### Texto de lectura
········

Bernardo de Claraval y sus monjes guerreros: IIª parte


Continuamos nuevamente con el segundo capítulo dedicado a san Bernardo, como artífice de que la Orden del Temple tuviese una Regla a su medida.

El texto extraído del libro “La otra historia de los templarios”, escrito por el historiador e investigador francés, Michel Lamy, nos explica con un lenguaje sencillo, cómo era la manera de pensar y de actuar de uno de los personajes más influyentes en la Iglesia.

Desde la encomienda de Barcelona, estamos seguros que su lectura les gustará.


Imagen de san Bernardo rezándole a la Santísima Virgen María.


San Bernardo, el admirado y el temido

Bernardo llamó enseguida la atención y fue a él a quien se confió la fundación de la abadía de Claraval en 1115, en un lugar que llevaba el alegre nombre de Val-d’Absinthe. Se afianzó allí, y aunque siguió predicando la humildad, no por ello dejó de volverse cada vez más seguro de sí, hasta el punto de que habría que ser un hagiógrafo para negar el orgullo de san Bernardo. Declaraba él al respecto:

“Los asuntos de Dios son los míos y nada de lo que le atañe me es ajeno.”

Lo más extraordinario es que a su alrededor todo el mundo lo encontraba normal de tan fuerte y atractiva que era a la vez su personalidad. Estaba dotado de una energía y una voluntad sin fisuras, de esas que hacen doblegarse a la gente alrededor de uno. Junto con la autoridad y la vehemencia verbal, sabía manejar también la dulzura y la persuasión. Bernardo fue un ser doble, dividido entre la meditación y la acción. Unas veces arrastraba a los hermanos, reprendía a los mayores, influía en la política de todo Occidente; otras se retiraba a una cabaña y se entregaba a la mortificación hasta dejar agotado su cuerpo y hacer que cayera enfermo, “semejante a un arco que, tras haber sido disparado, tensado de nuevo, berado, recobra la impetuosidad de su cuerpo, regresa a sus prácticas, como si hubiera querido aplicarse una punición por este reposo, y subsanar lo perdido durante la interrupción de la ascesis”.

Robert Thomas escribe:

“Una salud deteriorada, un cuerpo extenuado, un alma que, hasta el final, será dueña de este cuerpo y le hará la vida dura, así es Bernardo”.

Atacó a la Orden de Clunny, a la que predicó una reforma monástica. Acusaba a los monjes cluniacenses de ser de costumbres relajadas.

No resulta difícil comprender, a partir de esto, que san Bernardo no recomendara para los templarios una Regla particularmente suave y que se aplicara a avezarles a ella por medio de la propia rudeza de la vida que debían de llevar.

········

### Objetivos
a) Actualiza el fragmento del texto sobre san Bernardo que empieza con las palabras que contienen "Bernardo de Claraval" y termina con "lectura les gustará.", poniendo "Zaragoza" en lugar de "Barcelona".
b) Escribe cómo sigue el texto sobre san Bernardo de Claraval a partir del punto en que se detiene.

### Datos registrados
········

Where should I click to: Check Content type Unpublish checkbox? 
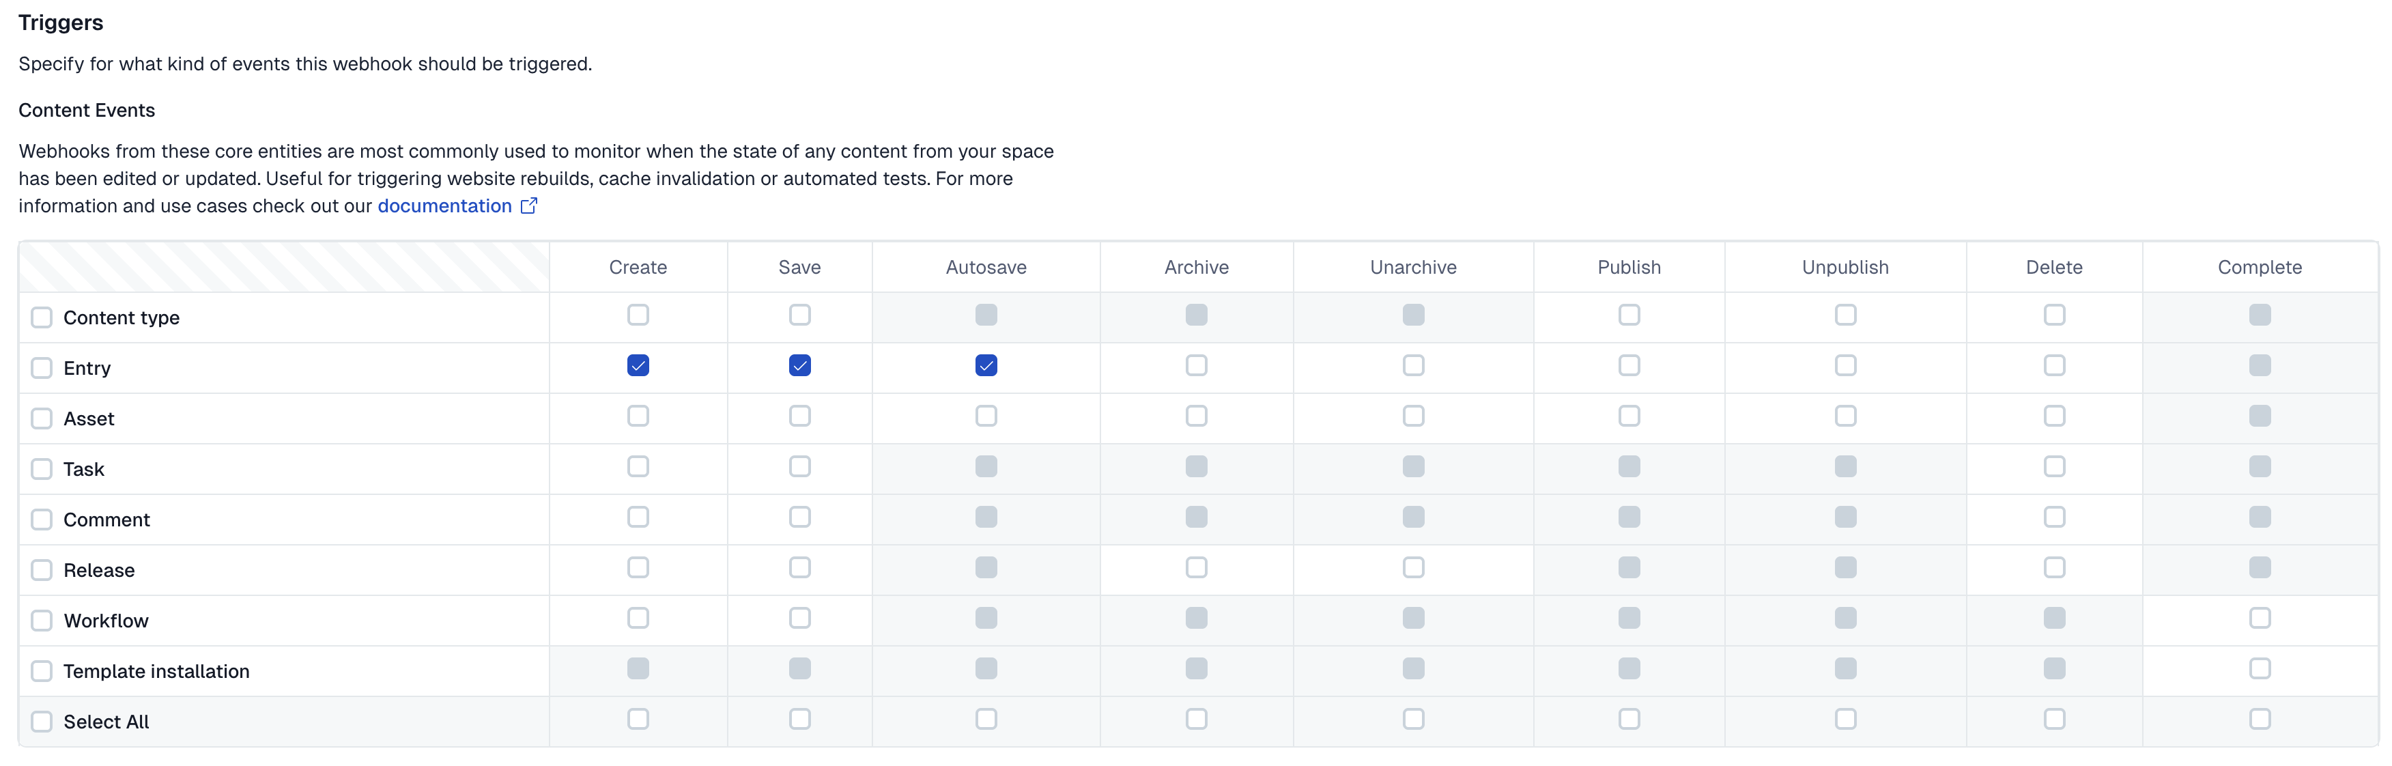1845,315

········

### Respuestas propuestas
a)
Bernardo de Claraval y sus monjes guerreros: IIª parte


Continuamos nuevamente con el segundo capítulo dedicado a san Bernardo, como artífice de que la Orden del Temple tuviese una Regla a su medida.

El texto extraído del libro “La otra historia de los templarios”, escrito por el historiador e investigador francés, Michel Lamy, nos explica con un lenguaje sencillo, cómo era la manera de pensar y de actuar de uno de los personajes más influyentes en la Iglesia.

Desde la encomienda de Zaragoza, estamos seguros que su lectura les gustará.

b)
Fue también Bernardo quien luchó contra Abelardo hasta que le derrotó, aniquilándole social y psicológicamente. Abelardo era un maestro de una inteligencia extraordinaria que enseñaba a una juventud estudiantil que le adulaba. Dialéctico brillante, gustaba de las disputas oratorias por sí mismas más que por su contenido. Tenía una clara tendencia al racionalismo y no admitía que para un problema religioso la única respuesta que se esgrimiese fuera: es un misterio. Creer y no discutir era para él inconcebible. Bernardo encontraba su enseñanza peligrosa, tanto más perniciosa cuanto que su tesis eran a menudo seductoras. Se opuso violentamente a él y redactó un tratado de los errores de Abelardo que dirigió al Papa Inocencio II. No paró hasta hacerle condenar. A este respecto, Dom Jean Lecrercq escribe:

“Este desbordamiento de injurias, de acusaciones lanzadas a partir de denuncias sumarias, denota en san Bernardo una pasión mal dominada”.

Este episodio no es ciertamente el más glorioso de la vida de san Bernardo.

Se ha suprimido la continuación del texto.